Study material
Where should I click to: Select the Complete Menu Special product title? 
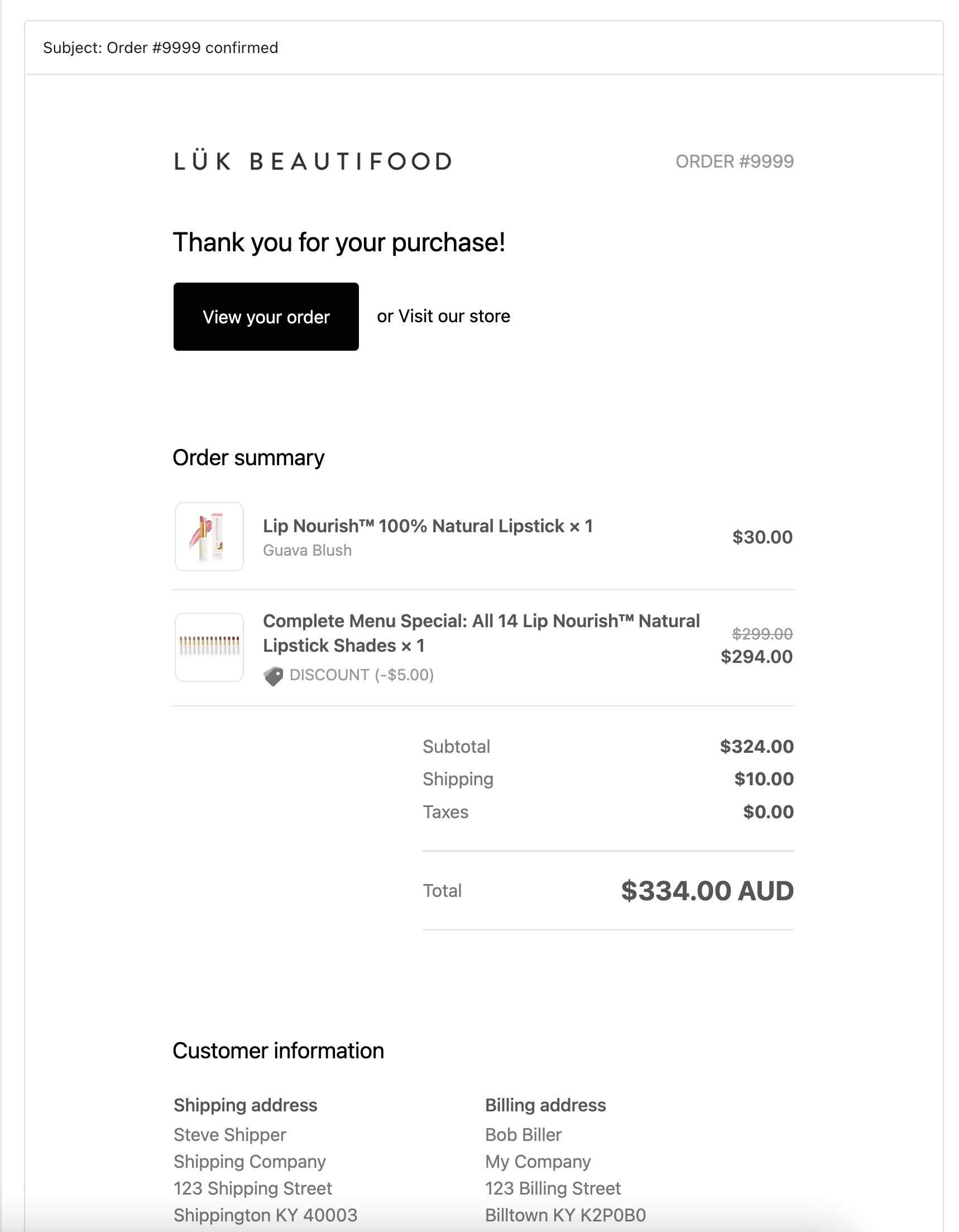pyautogui.click(x=482, y=633)
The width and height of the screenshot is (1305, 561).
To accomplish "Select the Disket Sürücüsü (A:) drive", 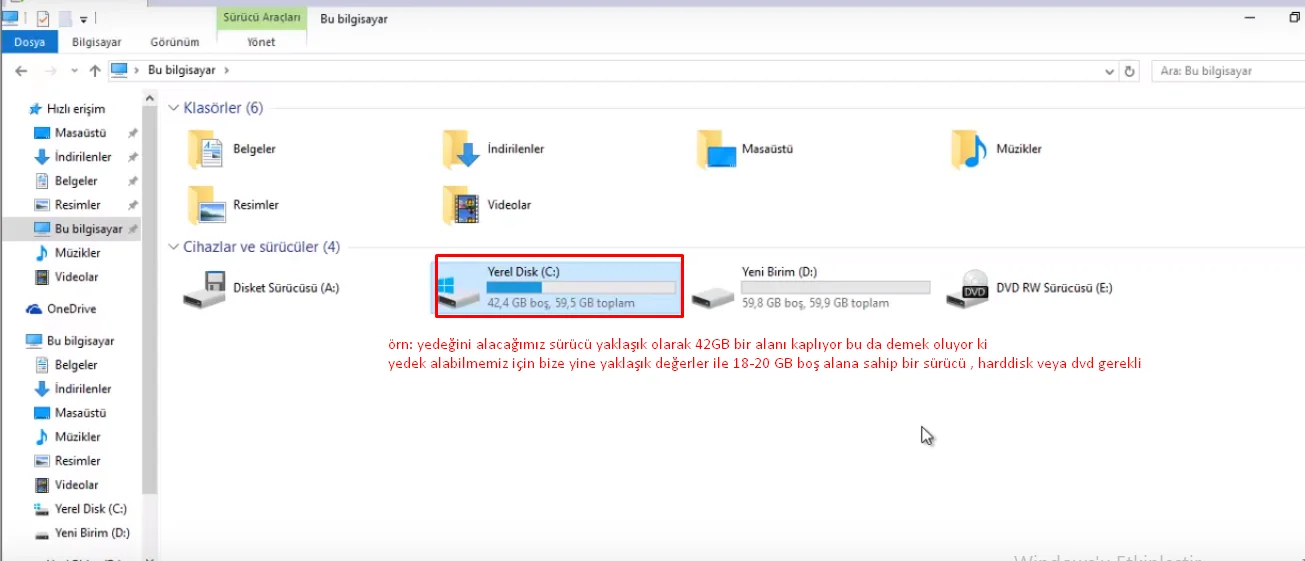I will click(207, 288).
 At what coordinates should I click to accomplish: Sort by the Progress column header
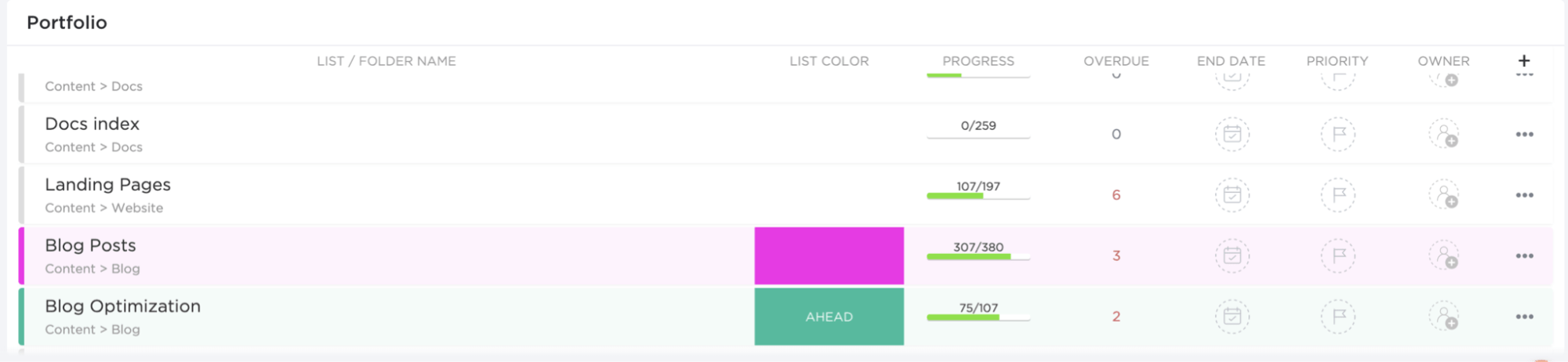pyautogui.click(x=978, y=61)
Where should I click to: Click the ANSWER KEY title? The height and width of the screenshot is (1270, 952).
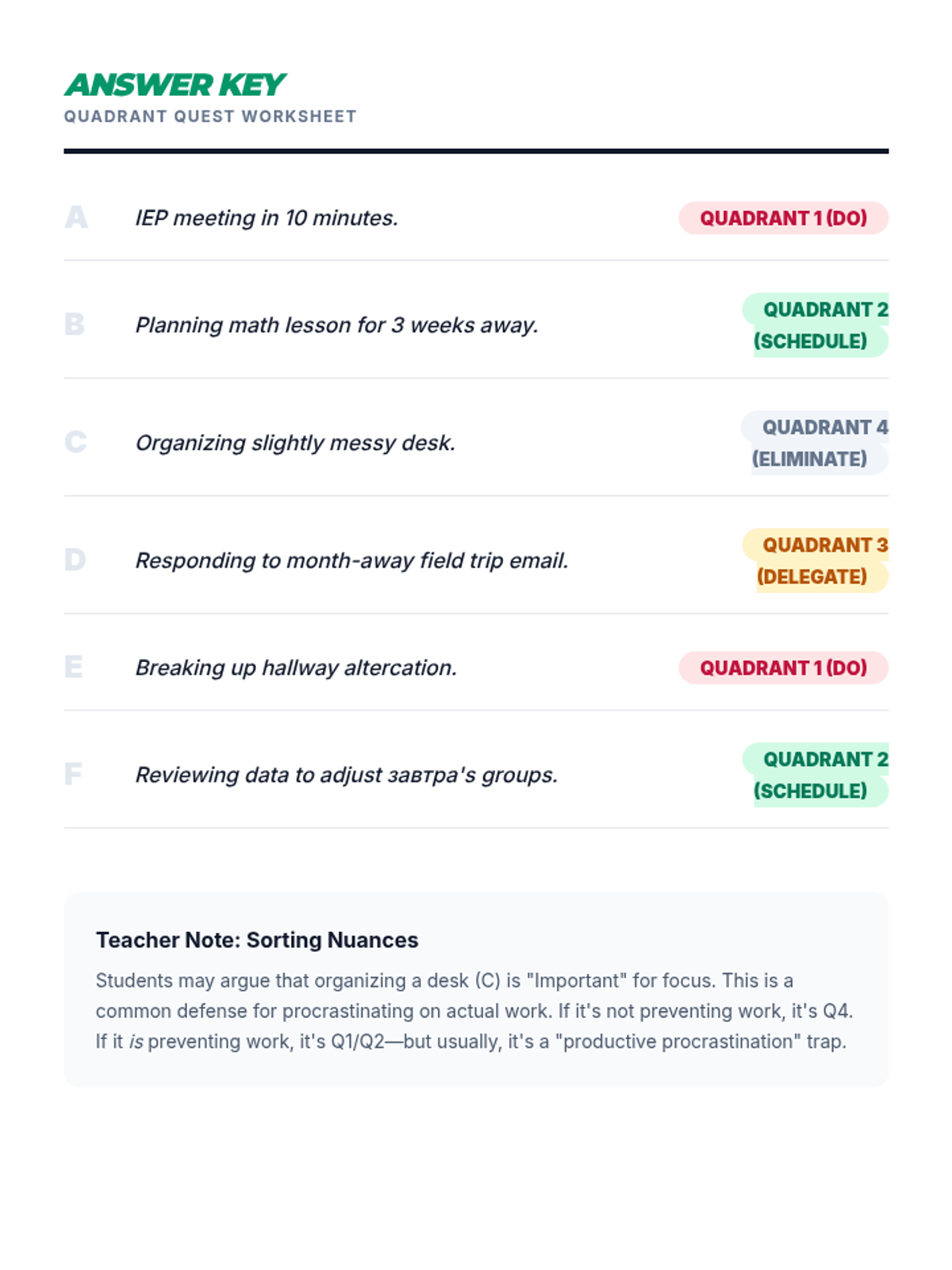tap(175, 84)
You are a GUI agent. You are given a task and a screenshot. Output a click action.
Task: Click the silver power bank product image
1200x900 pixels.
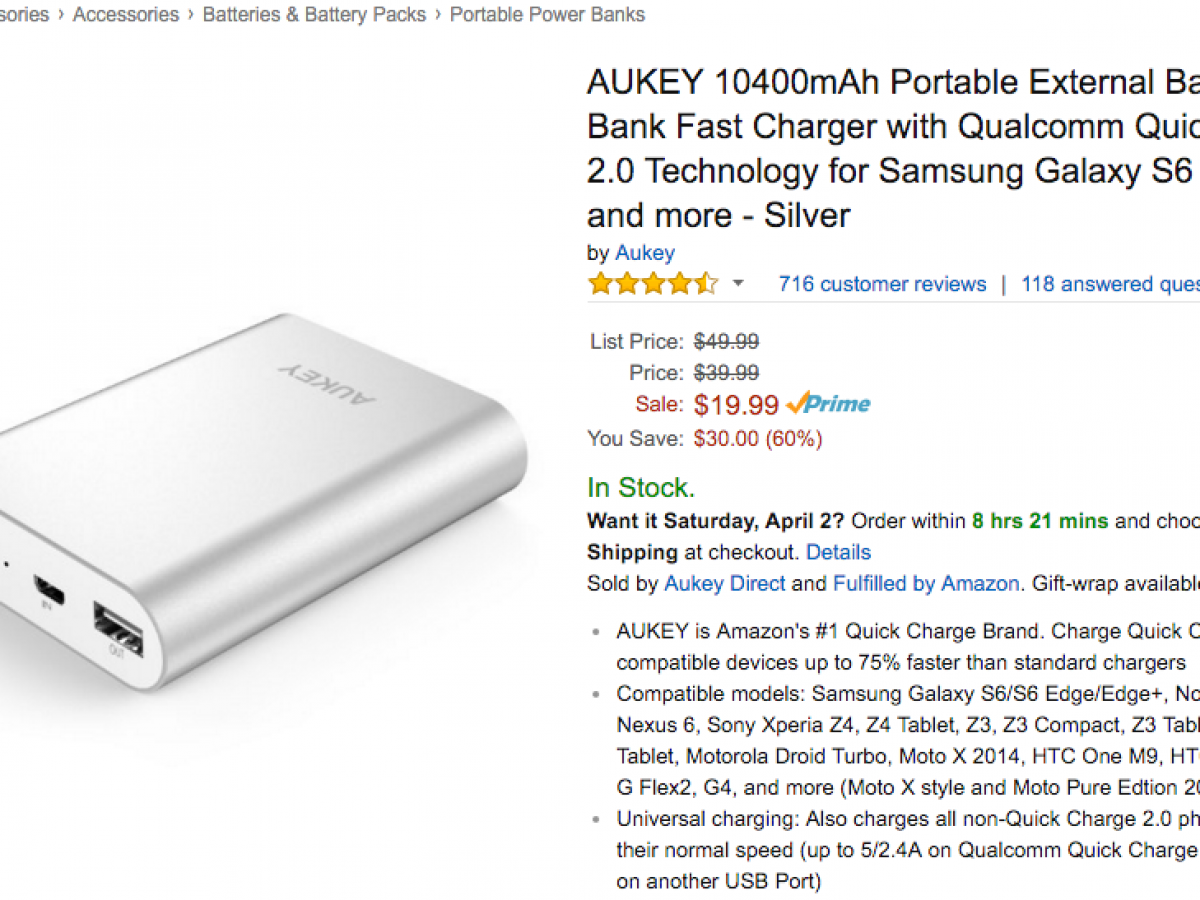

Work request
Your answer should hold only the lines from the line with "Where should I click to: Click" through the closing line of the records, restated exactly and free of pictures.

Answer section
Where should I click to: Click the ANSWER KEY title? The height and width of the screenshot is (1270, 952).
tap(175, 84)
You are a GUI agent. You are given a task and a screenshot. Output a click action.
Task: Click the silver power bank product image
1200x900 pixels.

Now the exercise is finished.